La narradora, ensayista y poeta surcoreana Han Kang es la primera mujer asiática galardonada con el Premio Nobel de Literatura, creadora de una de las narrativas más originales de la literatura universal del presente siglo, lo que le ha valido la obtención de premios como el Man Booker International Prize o el Premio de la Novela Coreana. Es autora, entre otros, de los títulos La vegetariana, Actos humanos y La clase de griego, todos traducidos a diversas lenguas, incluyendo la nuestra. La siguiente conversación, hasta hoy inédita en español, ocurrió en 2016.

—La historia de Corea durante el siglo XX está plagada de traumas. ¿Por qué decidió escribir en particular sobre el levantamiento de Gwangju?

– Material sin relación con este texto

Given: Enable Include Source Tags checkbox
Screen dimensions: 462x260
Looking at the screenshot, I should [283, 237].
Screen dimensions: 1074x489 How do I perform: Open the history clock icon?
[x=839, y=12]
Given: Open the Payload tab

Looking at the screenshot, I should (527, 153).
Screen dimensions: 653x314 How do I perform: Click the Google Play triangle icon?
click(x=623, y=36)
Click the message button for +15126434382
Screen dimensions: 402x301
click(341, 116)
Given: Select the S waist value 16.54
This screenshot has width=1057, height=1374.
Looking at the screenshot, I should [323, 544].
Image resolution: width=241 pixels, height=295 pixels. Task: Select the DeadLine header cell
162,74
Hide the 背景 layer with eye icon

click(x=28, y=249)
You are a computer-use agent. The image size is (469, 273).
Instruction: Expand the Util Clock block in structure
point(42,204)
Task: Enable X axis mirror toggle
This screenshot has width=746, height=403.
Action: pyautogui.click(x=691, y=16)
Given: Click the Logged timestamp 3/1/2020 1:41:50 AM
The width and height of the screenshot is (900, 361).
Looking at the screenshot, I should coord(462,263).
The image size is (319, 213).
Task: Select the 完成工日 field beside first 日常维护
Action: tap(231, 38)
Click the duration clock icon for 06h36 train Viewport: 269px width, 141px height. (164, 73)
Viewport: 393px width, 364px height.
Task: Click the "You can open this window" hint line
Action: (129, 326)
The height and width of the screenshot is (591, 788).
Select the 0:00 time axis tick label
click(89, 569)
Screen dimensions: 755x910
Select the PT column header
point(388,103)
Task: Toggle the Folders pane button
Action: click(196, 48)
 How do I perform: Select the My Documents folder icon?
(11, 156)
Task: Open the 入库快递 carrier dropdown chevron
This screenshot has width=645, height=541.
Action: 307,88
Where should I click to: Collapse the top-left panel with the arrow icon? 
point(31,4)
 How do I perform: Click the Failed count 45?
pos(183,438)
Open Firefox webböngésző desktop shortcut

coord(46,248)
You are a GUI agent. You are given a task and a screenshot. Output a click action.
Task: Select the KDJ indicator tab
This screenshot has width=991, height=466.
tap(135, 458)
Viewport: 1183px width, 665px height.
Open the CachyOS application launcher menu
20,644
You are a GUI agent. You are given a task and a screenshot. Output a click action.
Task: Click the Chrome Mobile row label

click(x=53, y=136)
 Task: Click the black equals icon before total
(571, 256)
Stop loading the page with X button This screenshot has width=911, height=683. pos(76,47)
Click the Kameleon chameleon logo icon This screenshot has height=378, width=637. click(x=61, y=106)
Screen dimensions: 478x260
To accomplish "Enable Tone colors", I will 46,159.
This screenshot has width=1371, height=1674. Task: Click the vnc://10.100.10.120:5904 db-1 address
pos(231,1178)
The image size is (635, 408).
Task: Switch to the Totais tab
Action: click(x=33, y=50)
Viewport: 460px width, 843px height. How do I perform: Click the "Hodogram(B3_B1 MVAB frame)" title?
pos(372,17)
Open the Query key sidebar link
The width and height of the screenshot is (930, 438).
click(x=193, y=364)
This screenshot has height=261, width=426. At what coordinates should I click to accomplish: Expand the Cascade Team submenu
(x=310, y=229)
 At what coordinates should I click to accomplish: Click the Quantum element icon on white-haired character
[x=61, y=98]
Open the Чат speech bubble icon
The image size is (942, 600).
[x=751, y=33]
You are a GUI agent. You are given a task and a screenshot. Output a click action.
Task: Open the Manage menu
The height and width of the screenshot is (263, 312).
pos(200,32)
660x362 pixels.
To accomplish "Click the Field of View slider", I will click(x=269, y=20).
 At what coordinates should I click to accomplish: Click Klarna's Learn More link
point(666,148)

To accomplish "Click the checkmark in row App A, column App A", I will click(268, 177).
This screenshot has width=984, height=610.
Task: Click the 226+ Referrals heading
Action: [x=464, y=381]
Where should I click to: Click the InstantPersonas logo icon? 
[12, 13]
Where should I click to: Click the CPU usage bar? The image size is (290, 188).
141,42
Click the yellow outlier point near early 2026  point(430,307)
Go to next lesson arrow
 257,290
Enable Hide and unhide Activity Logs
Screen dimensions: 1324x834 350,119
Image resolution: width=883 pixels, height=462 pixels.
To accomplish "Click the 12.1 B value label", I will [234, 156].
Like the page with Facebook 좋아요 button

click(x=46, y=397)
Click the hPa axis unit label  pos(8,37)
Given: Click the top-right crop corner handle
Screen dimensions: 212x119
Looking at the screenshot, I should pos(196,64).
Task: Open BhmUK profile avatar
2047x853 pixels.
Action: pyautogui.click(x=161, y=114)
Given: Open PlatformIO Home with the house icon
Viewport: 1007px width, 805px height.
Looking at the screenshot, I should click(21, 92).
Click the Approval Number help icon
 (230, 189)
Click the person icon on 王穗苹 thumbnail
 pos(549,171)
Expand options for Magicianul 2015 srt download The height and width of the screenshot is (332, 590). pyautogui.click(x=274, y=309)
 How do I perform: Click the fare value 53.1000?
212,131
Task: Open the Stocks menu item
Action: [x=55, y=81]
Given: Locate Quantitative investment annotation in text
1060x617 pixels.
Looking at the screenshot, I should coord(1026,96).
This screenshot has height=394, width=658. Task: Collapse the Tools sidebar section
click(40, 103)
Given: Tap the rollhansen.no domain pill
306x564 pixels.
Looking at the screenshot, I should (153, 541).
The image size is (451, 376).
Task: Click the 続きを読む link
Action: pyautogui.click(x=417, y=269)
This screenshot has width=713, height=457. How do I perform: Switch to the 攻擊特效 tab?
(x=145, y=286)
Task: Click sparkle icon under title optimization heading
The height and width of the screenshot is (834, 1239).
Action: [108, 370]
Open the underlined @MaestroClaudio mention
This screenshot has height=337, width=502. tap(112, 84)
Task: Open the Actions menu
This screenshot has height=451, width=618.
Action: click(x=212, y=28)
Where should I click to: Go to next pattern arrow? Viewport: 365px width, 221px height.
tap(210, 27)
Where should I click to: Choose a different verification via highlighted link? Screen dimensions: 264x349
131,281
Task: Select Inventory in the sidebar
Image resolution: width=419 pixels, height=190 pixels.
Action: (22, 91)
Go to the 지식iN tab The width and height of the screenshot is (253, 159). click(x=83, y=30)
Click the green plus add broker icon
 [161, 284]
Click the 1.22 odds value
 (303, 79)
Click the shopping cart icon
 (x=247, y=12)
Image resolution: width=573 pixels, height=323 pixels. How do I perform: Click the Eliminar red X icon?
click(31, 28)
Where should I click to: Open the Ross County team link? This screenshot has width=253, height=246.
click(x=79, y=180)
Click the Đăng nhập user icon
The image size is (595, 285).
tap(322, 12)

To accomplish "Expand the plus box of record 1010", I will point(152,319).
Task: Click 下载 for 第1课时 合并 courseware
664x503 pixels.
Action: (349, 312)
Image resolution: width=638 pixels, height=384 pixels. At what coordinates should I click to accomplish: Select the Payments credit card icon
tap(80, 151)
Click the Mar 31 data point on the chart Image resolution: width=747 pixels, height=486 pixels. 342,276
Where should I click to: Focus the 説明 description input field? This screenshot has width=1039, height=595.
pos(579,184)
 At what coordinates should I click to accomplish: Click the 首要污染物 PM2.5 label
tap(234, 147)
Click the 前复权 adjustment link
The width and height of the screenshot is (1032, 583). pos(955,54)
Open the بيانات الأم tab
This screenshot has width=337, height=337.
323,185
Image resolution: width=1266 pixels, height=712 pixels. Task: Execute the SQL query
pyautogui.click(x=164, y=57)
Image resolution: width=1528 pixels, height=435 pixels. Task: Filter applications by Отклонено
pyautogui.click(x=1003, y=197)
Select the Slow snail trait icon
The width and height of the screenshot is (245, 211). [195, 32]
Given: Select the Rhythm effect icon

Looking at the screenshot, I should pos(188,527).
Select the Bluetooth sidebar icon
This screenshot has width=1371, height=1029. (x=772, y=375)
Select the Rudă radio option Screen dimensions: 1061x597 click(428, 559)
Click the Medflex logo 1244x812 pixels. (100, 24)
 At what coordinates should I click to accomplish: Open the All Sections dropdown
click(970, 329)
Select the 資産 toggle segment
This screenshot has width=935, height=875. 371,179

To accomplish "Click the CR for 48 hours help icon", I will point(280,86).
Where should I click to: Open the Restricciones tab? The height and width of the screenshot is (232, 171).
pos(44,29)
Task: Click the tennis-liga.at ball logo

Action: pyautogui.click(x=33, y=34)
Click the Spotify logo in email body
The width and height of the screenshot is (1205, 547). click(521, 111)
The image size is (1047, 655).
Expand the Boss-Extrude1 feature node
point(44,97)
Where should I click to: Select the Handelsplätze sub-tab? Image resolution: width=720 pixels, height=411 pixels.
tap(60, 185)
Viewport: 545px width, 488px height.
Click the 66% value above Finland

—El siglo XX dejó profundas heridas no sólo en Corea sino en toda la humanidad. Puesto que nací en 1970, no me tocó experimentar la ocupación japonesa, que duró de 1910 a 1945, ni la guerra de Corea, que comenzó en 1950 y concluyó con un cese el fuego en 1953. Comencé a publicar poesía y narrativa en 1993, cuando tenía veintitrés años; este fue el primer año, después del golpe de Estado militar de 1961, que llegó al poder un presidente que no era militar sino civil. Gracias a ello los escritores de mi generación sentimos que habíamos obtenido la libertad de investigar nuestro interior sin la sensación de culpabilidad que, por el contrario, debíamos exponer políticamente a través de nuestras obras. Así que mis escritos se concentraron en ese interior. Las personas no dudan en dar su propia vida para rescatar a un niño que cayó a las vías del tren, pero también son perpetradoras de una violencia atroz, como en Auschwitz. El amplio espectro de la humanidad, que va de lo sublime a lo brutal, ha significado para mí —desde que era una niña— la exploración de un problema complejo. Se podría decir que mis libros son variaciones sobre el tema de la violencia humana. Queriendo encontrar la raíz de por qué abrazar lo humano era algo tan doloroso para mí, busqué a tientas en mi propio interior, y allí me encontré con [la masacre de] Gwangju, que viví indirectamente en 1980.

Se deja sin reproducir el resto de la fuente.